### About this exercise
An exact copy of the lines from the one containing "Task: Click the Save icon in toolbar" through the final line of the records is the only acceptable answer.

[[ Entries provided open ]]

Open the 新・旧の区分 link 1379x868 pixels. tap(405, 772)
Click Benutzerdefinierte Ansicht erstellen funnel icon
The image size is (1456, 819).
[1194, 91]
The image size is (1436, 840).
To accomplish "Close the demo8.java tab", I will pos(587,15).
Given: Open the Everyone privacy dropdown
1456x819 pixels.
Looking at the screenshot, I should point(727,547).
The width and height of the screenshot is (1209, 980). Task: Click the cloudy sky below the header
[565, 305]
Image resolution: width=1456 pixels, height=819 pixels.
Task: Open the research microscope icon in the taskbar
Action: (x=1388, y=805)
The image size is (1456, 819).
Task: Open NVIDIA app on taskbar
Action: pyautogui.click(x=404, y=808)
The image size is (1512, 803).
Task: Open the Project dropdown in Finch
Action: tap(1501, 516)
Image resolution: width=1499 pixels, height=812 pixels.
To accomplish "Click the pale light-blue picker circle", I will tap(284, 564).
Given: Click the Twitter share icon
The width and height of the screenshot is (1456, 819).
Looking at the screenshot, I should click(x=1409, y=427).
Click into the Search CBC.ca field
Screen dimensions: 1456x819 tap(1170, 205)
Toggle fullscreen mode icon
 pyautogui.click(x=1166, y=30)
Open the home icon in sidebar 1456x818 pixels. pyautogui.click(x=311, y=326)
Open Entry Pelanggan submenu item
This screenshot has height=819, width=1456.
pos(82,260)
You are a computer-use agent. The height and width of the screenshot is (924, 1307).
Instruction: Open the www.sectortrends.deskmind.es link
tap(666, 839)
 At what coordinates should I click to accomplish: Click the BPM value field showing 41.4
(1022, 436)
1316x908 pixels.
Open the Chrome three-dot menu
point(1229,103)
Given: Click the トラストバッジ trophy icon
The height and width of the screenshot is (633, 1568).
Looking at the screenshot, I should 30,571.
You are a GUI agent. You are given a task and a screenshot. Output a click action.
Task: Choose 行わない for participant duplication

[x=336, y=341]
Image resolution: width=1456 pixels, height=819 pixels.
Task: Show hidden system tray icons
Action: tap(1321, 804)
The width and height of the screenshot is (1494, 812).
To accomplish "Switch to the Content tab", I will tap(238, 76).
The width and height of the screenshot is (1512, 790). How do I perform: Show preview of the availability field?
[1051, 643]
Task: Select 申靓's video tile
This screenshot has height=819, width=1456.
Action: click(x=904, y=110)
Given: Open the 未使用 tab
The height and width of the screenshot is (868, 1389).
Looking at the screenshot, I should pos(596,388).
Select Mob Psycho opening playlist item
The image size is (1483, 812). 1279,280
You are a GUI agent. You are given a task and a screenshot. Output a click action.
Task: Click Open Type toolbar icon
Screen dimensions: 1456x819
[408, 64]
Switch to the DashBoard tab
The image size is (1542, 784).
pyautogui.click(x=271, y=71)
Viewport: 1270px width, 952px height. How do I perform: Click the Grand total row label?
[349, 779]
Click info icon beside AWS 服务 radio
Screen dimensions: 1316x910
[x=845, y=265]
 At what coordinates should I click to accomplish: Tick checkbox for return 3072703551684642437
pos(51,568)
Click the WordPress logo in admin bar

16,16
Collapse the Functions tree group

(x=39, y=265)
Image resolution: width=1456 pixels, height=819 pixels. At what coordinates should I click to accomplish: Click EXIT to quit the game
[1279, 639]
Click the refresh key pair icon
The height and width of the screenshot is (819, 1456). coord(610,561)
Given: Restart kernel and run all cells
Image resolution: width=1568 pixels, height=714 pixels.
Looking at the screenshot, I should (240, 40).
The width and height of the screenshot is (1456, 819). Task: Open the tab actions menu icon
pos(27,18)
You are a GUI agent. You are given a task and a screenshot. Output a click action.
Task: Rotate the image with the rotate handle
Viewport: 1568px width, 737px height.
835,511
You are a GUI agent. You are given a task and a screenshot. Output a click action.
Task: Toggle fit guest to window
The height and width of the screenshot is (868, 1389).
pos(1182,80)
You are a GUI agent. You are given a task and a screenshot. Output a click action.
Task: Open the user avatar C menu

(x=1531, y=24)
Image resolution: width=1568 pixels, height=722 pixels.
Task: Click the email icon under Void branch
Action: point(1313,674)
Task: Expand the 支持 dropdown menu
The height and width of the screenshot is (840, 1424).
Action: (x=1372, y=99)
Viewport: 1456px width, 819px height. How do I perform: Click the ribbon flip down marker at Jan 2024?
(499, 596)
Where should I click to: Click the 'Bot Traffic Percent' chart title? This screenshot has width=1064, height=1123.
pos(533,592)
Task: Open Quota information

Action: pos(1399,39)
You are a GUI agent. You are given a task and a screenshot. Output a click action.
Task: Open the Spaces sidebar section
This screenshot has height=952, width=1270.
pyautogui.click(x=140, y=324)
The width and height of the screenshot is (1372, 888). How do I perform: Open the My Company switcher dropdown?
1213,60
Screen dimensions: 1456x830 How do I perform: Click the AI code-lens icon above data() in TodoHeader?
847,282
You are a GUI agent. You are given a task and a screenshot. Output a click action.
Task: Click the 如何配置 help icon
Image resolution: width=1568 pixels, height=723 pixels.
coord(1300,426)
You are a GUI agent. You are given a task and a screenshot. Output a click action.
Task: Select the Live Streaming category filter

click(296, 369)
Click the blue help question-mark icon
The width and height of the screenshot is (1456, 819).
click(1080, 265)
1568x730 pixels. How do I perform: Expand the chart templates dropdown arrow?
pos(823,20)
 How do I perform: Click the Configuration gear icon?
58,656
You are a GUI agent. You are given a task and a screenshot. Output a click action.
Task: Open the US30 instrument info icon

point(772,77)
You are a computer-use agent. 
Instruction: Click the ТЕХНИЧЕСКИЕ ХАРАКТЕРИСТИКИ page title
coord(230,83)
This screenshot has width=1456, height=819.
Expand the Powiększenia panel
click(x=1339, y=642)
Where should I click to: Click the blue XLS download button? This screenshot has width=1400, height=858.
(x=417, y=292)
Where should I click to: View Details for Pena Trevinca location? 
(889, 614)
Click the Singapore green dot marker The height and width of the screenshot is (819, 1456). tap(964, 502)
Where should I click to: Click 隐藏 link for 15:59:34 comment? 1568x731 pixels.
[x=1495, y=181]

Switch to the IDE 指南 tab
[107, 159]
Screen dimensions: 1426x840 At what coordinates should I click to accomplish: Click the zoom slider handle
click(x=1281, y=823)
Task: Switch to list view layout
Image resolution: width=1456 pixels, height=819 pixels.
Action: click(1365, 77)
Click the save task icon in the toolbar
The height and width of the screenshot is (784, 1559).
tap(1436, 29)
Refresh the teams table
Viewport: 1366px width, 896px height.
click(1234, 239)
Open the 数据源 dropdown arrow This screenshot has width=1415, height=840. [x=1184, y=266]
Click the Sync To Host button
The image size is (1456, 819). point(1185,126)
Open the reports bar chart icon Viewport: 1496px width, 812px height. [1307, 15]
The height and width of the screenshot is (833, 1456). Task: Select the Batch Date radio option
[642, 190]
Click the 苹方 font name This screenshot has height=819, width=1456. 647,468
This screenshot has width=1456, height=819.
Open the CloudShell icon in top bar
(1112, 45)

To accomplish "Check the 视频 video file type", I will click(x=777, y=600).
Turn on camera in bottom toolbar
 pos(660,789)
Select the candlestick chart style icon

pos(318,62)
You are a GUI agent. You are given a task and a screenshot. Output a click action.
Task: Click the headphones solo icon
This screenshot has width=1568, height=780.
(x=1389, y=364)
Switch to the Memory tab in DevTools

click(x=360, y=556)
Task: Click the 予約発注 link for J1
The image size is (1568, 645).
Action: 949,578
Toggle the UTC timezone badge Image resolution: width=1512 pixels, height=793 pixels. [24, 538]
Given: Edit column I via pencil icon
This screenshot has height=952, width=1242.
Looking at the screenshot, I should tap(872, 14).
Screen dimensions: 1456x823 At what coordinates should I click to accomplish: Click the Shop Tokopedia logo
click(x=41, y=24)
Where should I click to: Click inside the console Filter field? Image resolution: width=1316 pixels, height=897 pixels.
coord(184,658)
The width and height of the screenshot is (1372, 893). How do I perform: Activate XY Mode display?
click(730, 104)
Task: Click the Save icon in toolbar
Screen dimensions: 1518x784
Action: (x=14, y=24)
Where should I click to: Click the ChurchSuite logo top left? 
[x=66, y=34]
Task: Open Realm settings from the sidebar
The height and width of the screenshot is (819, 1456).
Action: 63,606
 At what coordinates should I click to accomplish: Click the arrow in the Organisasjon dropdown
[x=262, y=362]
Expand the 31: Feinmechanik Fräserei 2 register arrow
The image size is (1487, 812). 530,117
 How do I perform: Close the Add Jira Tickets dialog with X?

[[ Entries provided closed ]]

### Response to the task
Task: Click the Save icon in toolbar
Screen dimensions: 1518x784
Action: (x=14, y=24)
Where should I click to: Click the ChurchSuite logo top left? 
[x=66, y=34]
Task: Open Realm settings from the sidebar
The height and width of the screenshot is (819, 1456).
Action: 63,606
 At what coordinates should I click to accomplish: Click the arrow in the Organisasjon dropdown
[x=262, y=362]
Expand the 31: Feinmechanik Fräserei 2 register arrow
The image size is (1487, 812). 530,117
 How do I perform: Close the Add Jira Tickets dialog with X?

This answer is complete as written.